Du reste, il est juste de le dire, le sentiment religieux du XIXe siècle, au milieu de ses entraînemens parfois mondains et purement admiratifs ou littéraires, a eu aussi son côté pratique; il ne s'est point contenté de cette dévotion égoïste et stérile qui ne veut que son propre salut. Effrayée des misères inévitables que la civilisation traîne à sa suite, effrayée de la dureté de la charité légale et de l'impuissance trop souvent démontrée de la philanthropie, la foi contemporaine s'est imposé l'exercice des œuvres bienfaisantes commandées par l'Évangile. Tandis que les réformateurs matérialistes s'adressaient au peuple en lui montrant la terre promise dans l'application de leurs utopies, la piété sincère, moins orgueilleuse et plus puissante pour le bien, s'adressait aux pauvres et leur tendait la main. Les plus tièdes euxmêmes applaudiront sincèrement à la propagation des œuvres de bienfaisance, et leur pardonneront de grand cœur ce qu'elles ont parfois d'un peu mondain. Il faut donc citer dans Paris, comme ayant droit à la reconnaissance publique, la société de Charité maternelle, l'association de SainteAnne, celle des Mères de famille, fondée par M. de Quélen en faveur des orphelins du choléra; la société des Amis de l'Enfance, sous la protection du saint enfant Jésus; la société de Saint-Vincent-de-Paule, qu'il ne faut pas confondre avec la société de Saint-Paul, et qui compte deux mille deux cents membres dans Paris, et des agens dans cinquante villes de la province; l'œuvre de Saint-Charles, pour les prêtres âgés et infirmes; la société de Saint-François Régis, pour la légitimation des enfans et la consécration. civile et religieuse de ces ménages libres qui sont une des plaies des classes laborieuses : cette utile association a des succursales dans vingt-trois villes des départemens, et même une succursale à Constantinople. N'oublions pas non plus, dans un autre ordre d'institutions, mais toujours dans la sphère du bien pratique, la salutaire influence qu'ont exercée les idées catholiques, appliquées à l'organisation et à la direction de la colonie agricole de Mettray, des pénitenciers de Bordeaux, de Marseille et de Lyon.

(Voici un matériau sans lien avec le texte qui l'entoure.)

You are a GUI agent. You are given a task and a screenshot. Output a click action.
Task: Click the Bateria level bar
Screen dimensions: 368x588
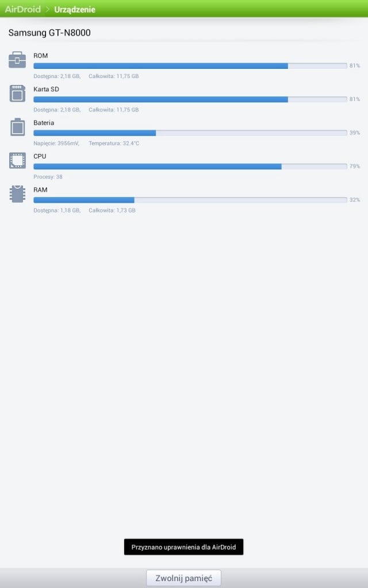click(x=190, y=133)
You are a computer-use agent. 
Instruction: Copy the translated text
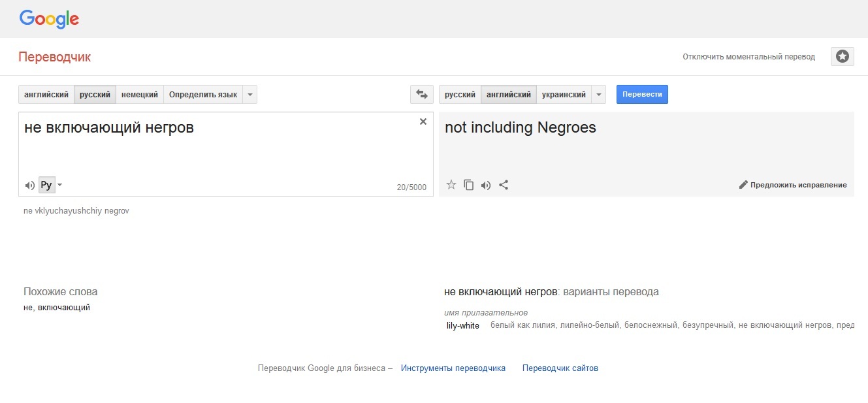point(468,185)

Placées sous le patronage des membres du clergé, les sociétés chrétiennes de bienfaisance ont rallié à Paris comme quêteuses, présidentes, distributrices de secours, des dames du plus grand nom et des jeunes gens du monde élégant, qui partagent dans les divers quartiers de la capitale, avec MM. les curés des paroisses, les fatigues de la charité. A défaut de dotations suffisantes et de patrimoine foncier, les œuvres de charité ont recours aux cotisations annuelles, aux quêtes, aux loteries. La plupart d'entre elles publient chaque année le budget des recettes et justifient de l'emploi des fonds en présentant le chiffre des pauvres qui ont été secourus, le tableau des aumônes, soit en argent, soit en objets de première nécessité. Il convient

d'ajouter, pour la gloire de notre époque, que les diverses communions, le divers cultes, se sont rencontrés souvent, pour la pratique du bien, et comme sur un terrain neutre, dans ces associations, dont quelques-unes sont administrées par des sociétés mixtes, composées de catholiques et de protestans. Toutes les œuvres de charité cependant n'ont pas cette louable tolérance; il en est qui imposent aux pauvres qu'elles secourent, comme condition première de leur aumône, le strict accomplissement des devoirs religieux et l'assiduité aux exercices du culte. Ce fait a de l'importance, car, si nombreuses que soient les convictions sincères, on est surpris du brusque passage d'une indifférence presque générale aux pratiques de la dévotion la plus fervente, et quand on voit, par exemple, dans une paroisse de Paris, qui compte à peine 27,000 ames, le nombre des communions, qui avait été, en 1835, de 750 seulement, s'élever, en 1838, à 9,500, et à 20,000 en 1840, on peut se demander s'il faut attribuer exclusivement cette progression à l'éloquence des prédicateurs et à l'influence des conférences religieuses.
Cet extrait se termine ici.